Multi-Region

Crossing the sizing border, honestly — regional body proportion calibration across 7 population groups, one parameter pair.

Crossing the Sizing Border, Honestly

What you’re dealing with

Cross-border expansion looks good on the finance model and terrible on the returns dashboard. The headline problem — US 10 vs. IT 42 vs. JP 11 — is just a labelling issue; a conversion chart solves it. The underlying problem is that populations have measurably different body proportions: limb-to-torso ratios, shoulder-to-hip ratios, head breadth. A garment designed against a European fit block will systematically fit an East Asian customer differently, and no amount of label translation changes that.

The result is a return rate in new markets that your initial business case didn’t budget for, a slow trust erosion that shows up first in reviews and then in conversion, and an expansion that lands at a margin well below projection.

Where the money is

  • Cross-border returns: International returns cost materially more to process than domestic ones. A regionally-calibrated size recommendation compresses the single largest margin leak in new-market expansion.
  • Sourcing validation: Query the same demographic with different regional settings and get the dimension-by-dimension delta. This is the procurement safeguard you want before signing a bulk contract with a supplier in a different region than your end market — not after.
  • Market entry speed: You scale into new regions on the same integration, with population-calibrated fit from day one.
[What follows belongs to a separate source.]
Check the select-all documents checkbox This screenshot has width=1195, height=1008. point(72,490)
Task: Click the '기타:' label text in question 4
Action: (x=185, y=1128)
No local sizing studies required before launch.

What we actually do

One parameter pair: input_origin_region (your customer’s population) and target_region (the population your size chart was built for). The API handles the translation before inference runs, so the output dimensions are calibrated to the right population — not scaled with a naive offset.

“Double penalty” is the thing that separates us from simpler conversion libraries. Naive regional scaling takes a smaller anchor measurement (say, Asian height) and applies it to a globally-trained model that interprets “shorter” as “smaller overall” — compounding the error across every dependent dimension. We normalize the input to the global ANSUR baseline first (Universal Translator Step A), then calibrate the output to the target region (Step B). Two independent steps, one request.

Where we’re upfront

Our region coverage is not uniform, and we say so in the documentation. We calibrate against 7 regions: GLOBAL (ANSUR II baseline), EUROPE, ASIA_PACIFIC, LATAM — all full coverage; INDIA has a female fallback to ASIA_PACIFIC where source data is thin; AFRICA is male-only Sub-Saharan proxy data; MIDDLE_EAST is male-only. This is the reality of publicly available anthropometric datasets, not a roadmap aspiration.

Here’s what that means for your expansion roadmap: in the regions where our calibration is full (which cover the majority of global consumer purchasing power), you get population-accurate fit from the first order in a new market. In the regions where coverage is partial, you get a known-quality floor with documented limitations, not a black box that fails silently. Either way, the cross-border returns line item — the one that quietly erodes every new-market margin projection — compresses from day one of launch.


Pitney Bowes BOXpoll, “International Returns Study,” 2023. Regional calibration source data: ANSUR II (DoD, public domain), NHANES (CDC, public domain), published regional anthropometric studies. Coverage notes per region in API reference.